New Sanctions Target Individuals Working for Arms Industry.

The Obama administration renewed a U.S. campaign of financial pressure against North Korea, imposing sanctions against the country’s lucrative arms industry in what American officials said was a first step in retaliation for Pyongyang’s alleged cyberattack on Sony Pictures Entertainment.

President Barack Obama signed an executive order on Friday widening his authority to further punish a country that is already the world’s most isolated.
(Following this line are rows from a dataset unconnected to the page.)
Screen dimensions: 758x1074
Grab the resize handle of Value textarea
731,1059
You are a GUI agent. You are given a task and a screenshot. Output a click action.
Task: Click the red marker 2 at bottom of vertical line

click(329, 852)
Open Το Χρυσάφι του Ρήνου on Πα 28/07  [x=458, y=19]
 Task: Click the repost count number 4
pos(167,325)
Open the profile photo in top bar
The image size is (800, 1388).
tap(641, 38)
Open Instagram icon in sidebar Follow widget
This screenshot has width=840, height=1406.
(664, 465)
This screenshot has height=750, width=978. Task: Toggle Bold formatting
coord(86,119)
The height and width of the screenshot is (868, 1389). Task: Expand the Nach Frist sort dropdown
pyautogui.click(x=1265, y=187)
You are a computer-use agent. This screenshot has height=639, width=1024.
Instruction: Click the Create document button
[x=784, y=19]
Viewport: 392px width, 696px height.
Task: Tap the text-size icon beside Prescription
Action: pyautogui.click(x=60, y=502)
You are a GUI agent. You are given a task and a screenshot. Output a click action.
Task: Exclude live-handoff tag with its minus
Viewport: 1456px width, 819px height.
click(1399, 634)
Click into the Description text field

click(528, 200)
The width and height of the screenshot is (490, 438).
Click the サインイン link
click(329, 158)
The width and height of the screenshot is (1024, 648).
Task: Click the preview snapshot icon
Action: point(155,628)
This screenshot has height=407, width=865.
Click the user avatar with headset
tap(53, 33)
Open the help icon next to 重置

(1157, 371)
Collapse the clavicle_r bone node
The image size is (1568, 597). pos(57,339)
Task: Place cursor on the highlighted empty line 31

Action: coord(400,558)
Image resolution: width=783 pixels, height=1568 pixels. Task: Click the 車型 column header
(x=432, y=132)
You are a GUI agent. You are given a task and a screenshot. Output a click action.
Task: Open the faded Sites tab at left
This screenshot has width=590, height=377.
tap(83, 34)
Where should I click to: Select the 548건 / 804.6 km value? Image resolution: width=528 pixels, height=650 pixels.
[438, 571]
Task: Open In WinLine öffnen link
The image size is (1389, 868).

The move returns the U.S. to a posture of open hostility with its oldest remaining Cold War adversary after the American leader last month initiated a détente with Cuba.

Treasury Secretary Jacob Lew said the moves were designed to “further isolate key North Korean entities and disrupt the activities of close to a dozen critical North Korean operatives.” He said the U.S. would defend its businesses and citizens from “attempts to undermine our values or threaten the national security of the United States.”

The new moves come despite lingering questions over whether North Korea was behind the November attack by hackers who released thousands of embarrassing internal emails and threatened Sept. 11-like attacks on movie theaters if the studio released “The Interview,” a comedy about the assassination of North Korea’s leader Kim Jong Un. The Obama administration has discounted those attacks.

Some nongovernmental cybersecurity experts have challenged the U.S. conclusion that North Korea was behind the hacking, arguing the attack would make more sense as the work of an aggrieved former Sony employee. Some security researchers not involved in the Sony probe argue the government didn’t prove its case.

However, the White House has stood by the Federal Bureau of Investigation’s assessment. “We remain very confident in the attribution,” an administration official said Friday during a conference call with reporters.